1. In this case which has been stated by the Income-tax Appellate Tribunal under s. 64(3) of the E.D. Act, 1953, the following two questions have been submitted to the court for its opinion :
'1. Whether, on the facts and circumstances of the case, the Appellate Tribunal was justified in holding that the provisions of section 10 are not applicable in respect of the gift of Rs. 1,20,000 ?
2. Whether, on the facts and circumstances of the case, the Appellate Tribunal was justified in holding that only 1/4th and not the whole share of the value of goodwill of the firm has passes on to the accountable person ?'
2. The facts in so far as they are material for the determination of the above two questions are very few and may be briefly stated. The deceased Haji Latif Gani Kachhi made a gift of Rs. 40,000 to each of his three sons on May 19, 1955. This amount was handed over to the sons. Three days later, on May 22, 1955, his sons entered into a partnership with their father under a deed of partnership dated May 22, 1955, in respect of the business which till then the deceased was carrying on as a sole proprietor. As their capital contribution to the said partnership each of the sons brought in a sum of Rs. 40,000. The shares of the deceased and the three sons in the profits and loses of the said firm were equal, that is, four annas or 25 per cent. each. The deceased died on June 15, 1957. Out of the three sons the two respondents before us are the accountable persons.

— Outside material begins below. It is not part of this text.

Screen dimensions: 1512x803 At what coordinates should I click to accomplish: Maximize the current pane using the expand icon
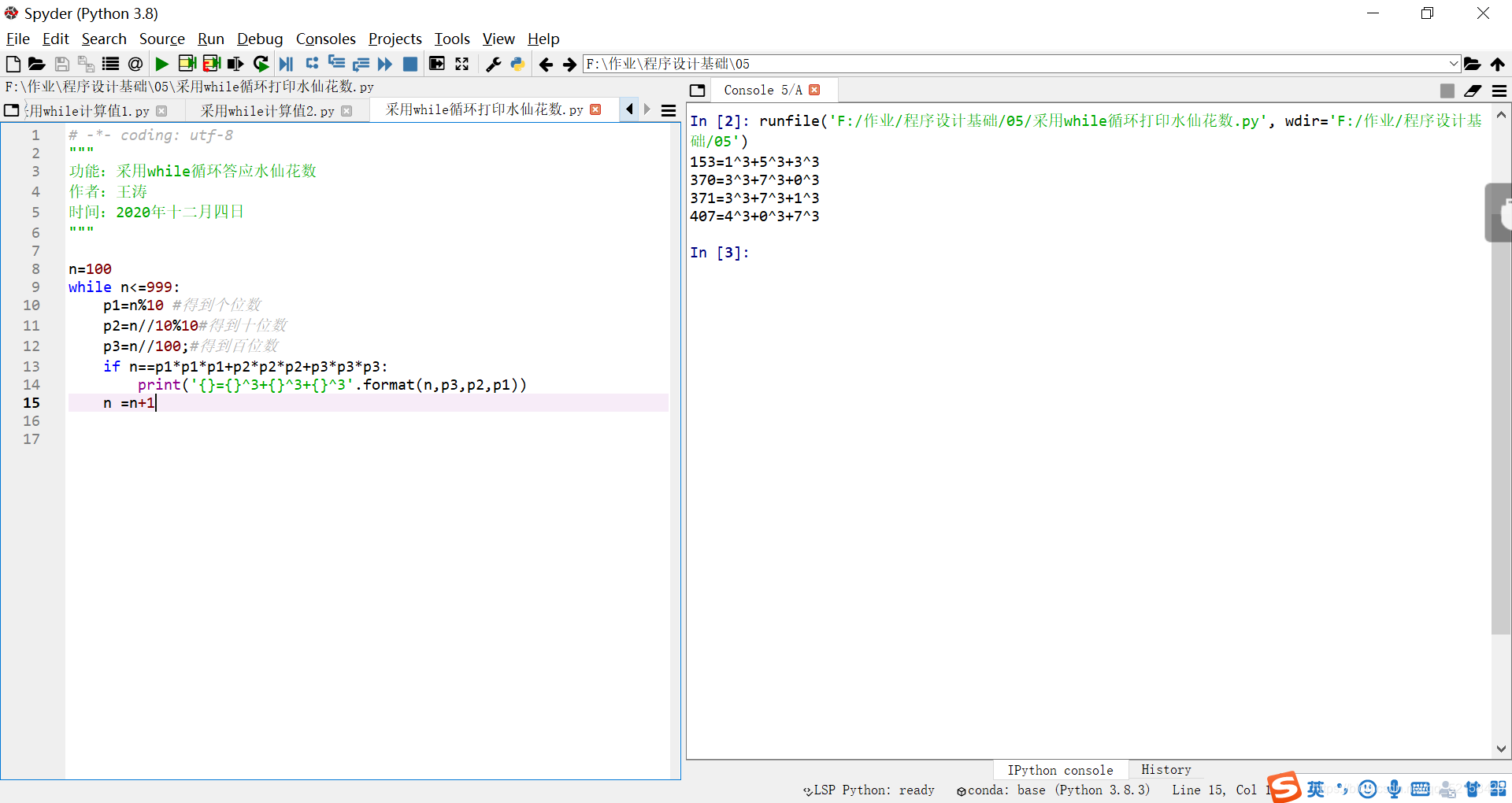pyautogui.click(x=462, y=64)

3. In his order of assessment to estate duty of the estate duty f the estate left by the deceased, the Deputy Controller of Estate Duty held that the deceased was not entirely excluded from the aggregate sum of Rs. 1,20,000 gifted by him to his three sons as aforesaid and he, therefore, included the said amount in the dutiable amount. He further held that the share of the goodwill of the three sons, namely, the three-fourths share of the goodwill, came out of the aforesaid sum gifted as mentioned above and, therefore, the value of the said three-fourths share should also be included in the dutiable amount in addition to the one-fourth share of the deceased in the goodwill. This order of the Deputy Controller was confirmed in appeal by the Appellate Controller. The Tribunal, however, held that s. 10 of the Act had no application to the case and deleted from the dutiable amount both the said aggregate sum of Rs. 1,20,000 as also the value of the three-fourths share in the goodwill of the firm.
4. So far as the first question is concerned, there is no dispute between the parties that in view of the judgment of a Division Bench of this High Court (Madon and Kania JJ.) in Khatijabai Abdulla Soomar v. CED : 124ITR160(Bom) , it must be held that the deceased was entirely excluded from the possession and enjoyment of the amounts which were gifted to his three sons and that the said s. 10 did not apply and the said sum of RS. 1,20,000 could not be included in the principal value of the estate of the deceased.

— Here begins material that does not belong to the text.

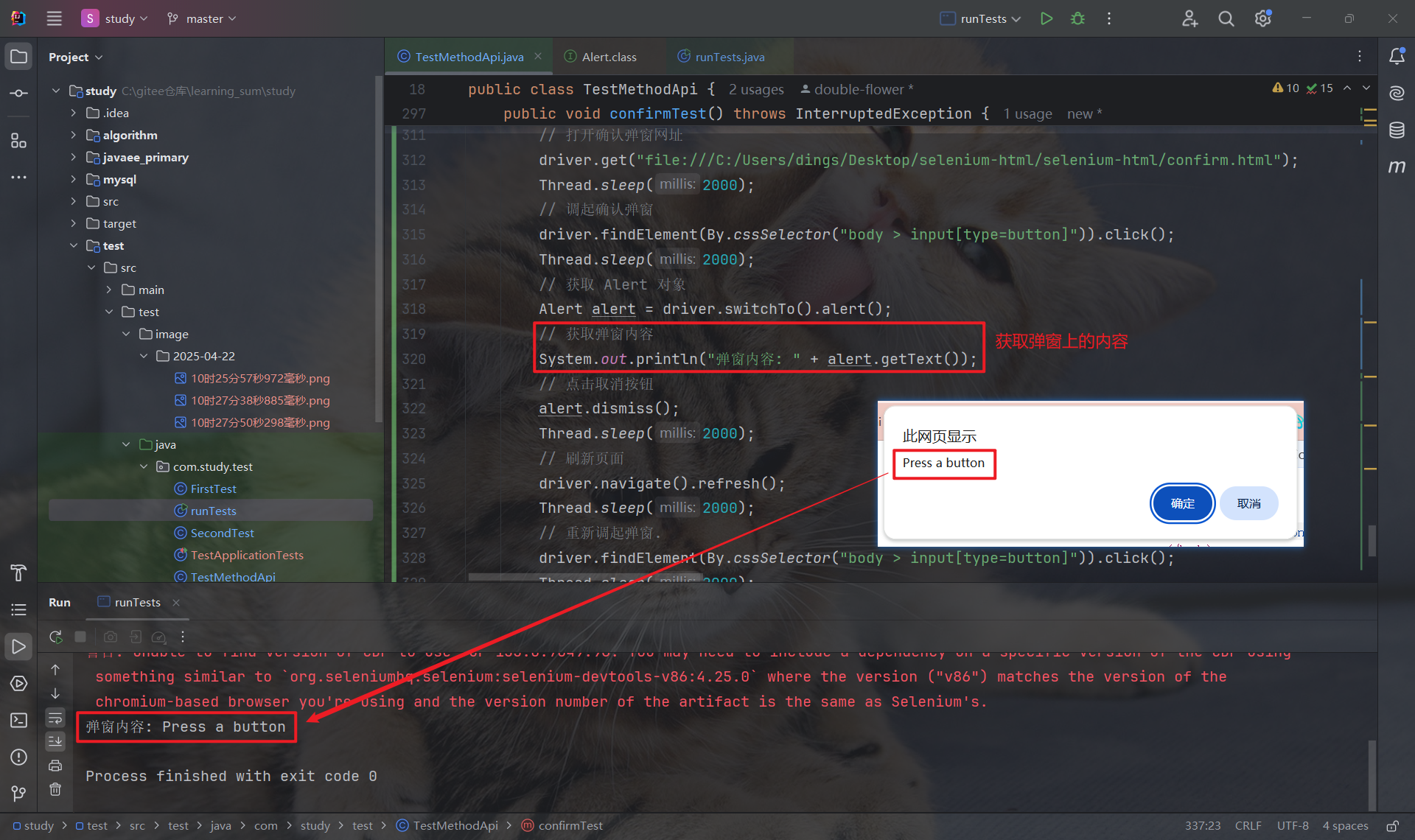Open the master branch dropdown

click(202, 18)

5. So far as the second question is concerned, since the deceased had not retained any possession or control or enjoyment in the said sum which were gifted, the findings of the taxing authorities, that the three-fourths share of the sons in the goodwill of the said firm was as a result of the said sum of Rs. 1,20,000 was a gift to which s. 10 of the Act was attracted, cannot be sustained. If, therefore, these amounts, as gifts to the said three sons, belonged and continue to belong absolutely to the sons and identical sums were brought in by them as their contribution to the partnership capital, they had become partners in their own right and their shares the goodwill of the firm could not be said to be property which passed on the death of the deceased. It may further be pointed out that at the time when the said partnership was formed the deceased was about 82 years old and he would most certainly require the time and energy of yonder partners if the business were to be carried on. It was on this ground that this High Court held in CED v. Kantilal Nemchand : 115ITR89(Bom) , that in such a case there was sufficient consideration for the father taking his son as a partner with a share in the business and even increasing his share later on.
6. In the result, we answer the two questions referred to us as follows :
Question No. 1 in the affirmative, that is, in favour of the accountable persons and against the department.
Question No. 2 in the affirmative, that is, in favour of the accountable persons and against the department.
7. The applicant will pay to the respondent the costs of this reference.